Temmuz 12, 2011

ters/düz

Bir an önce sabah olsun diye heyecanlandığımız için uyuyamayız ya bazen işte öyle bir gece bu gece de. Uyuyamadıkça sabah daha da uzaklaşır. Oysa uyuyuversek ne olduğunu anlamadan sabah da oluverecek. Her ne için heyecanlanıyorsak, o şeyin/işin/kişinin kucağında buluvereceğiz kendimizi. Fakat olmaz işte. Her nerdeyse o uyku, kimin gözlerindeyse gelip bizim gözlerimizi bulmaz. Heyecanlı heyecanlı yarının hayaliyle/planlarıyla geceyi uzattıkça uzatırız. Gece uzadıkça da yavaşlar zaman, bazen durduğunu bile sanabiliriz. Aşığa kavuşma günüyse yarın, onun gözleri, dudakları canlanır gözümüzün önünde. Uyumak için gözlerimizi yumarız, sevgiliye sarılıp, onun kokusunu içimize çekerek küçük küçük öptüğümüzü görürüz. Oysa kısa bir boşluk ve ardından gelen uykudur sevgilinin kokusunu gerçekten içimize çekmek için gereken. İzin vermez heyecan. Açar gözlerimizi karanlığın ortasına. Karanlık oda sevgilin güzel yüzüyle dolar taşar. Sonra kalkar bir müzik açarız ve odada kendi kendimize dans ederiz. Onunla dans ediyormuş gibi, ellerimiz sevgiliyi sarmış gibi yapıp döneriz odanın içinde. Belki sevgiliyle hiç yapılmamıştır ve yapılmayacaktır o dans ama o an için sizin dansınızdır o.

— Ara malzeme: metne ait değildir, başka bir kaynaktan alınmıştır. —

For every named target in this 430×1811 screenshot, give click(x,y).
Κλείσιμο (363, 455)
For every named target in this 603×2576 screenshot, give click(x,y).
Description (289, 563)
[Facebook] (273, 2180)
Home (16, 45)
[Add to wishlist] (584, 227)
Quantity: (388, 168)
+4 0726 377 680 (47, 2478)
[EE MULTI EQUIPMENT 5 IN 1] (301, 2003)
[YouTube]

Bir de sabah olmasın diye uyumak istemediğimiz geceler vardır. Hakikaten de uyumayız ama sabah olacak olan her neyse sabaha kadar sabah olmuş ve olan olmuş gibi hissederiz acıyı. Uyusak kabuslar görmekten korkarız, uyanık kalsak sabahı düşünüp kahrolmaktan korkarız. Böyle gecelerde hep korkarız ve kendimize/korkumuza inat en üzücü şarkıları dinleriz. Dinledikçe acımızı daha da derinleştiririz. Acılar derinleştikçe de tüm şarkılar bize yazılmaya başlar. Her kelimede kendimizi bulur daha sıkarız dişlerimizi. Hayır, yarın onu son göreceğimiz gün olmamalıdır. Fakat öyledir işte. Yarın sonudur onunla ilgili her şeyin; tüm sarılıp uyumaların, onun kokusunun, teninin güzelliğinin, bize bir şeyler anlatırkenki heyecanını izlemenin… Sonudur yarın ve son konuşmayı yapmak için de olsa onu bir kez daha göreceğimize sevinecek kadar umutsuz haldeyizdir. İçimizde koca bir duman bulutuyla kıvranırız yatakta. Nefes almamızı zorlaştırır bulut. Sabah olmasın, diye dualar ederken tanrıya lanet ederiz diğer taraftan.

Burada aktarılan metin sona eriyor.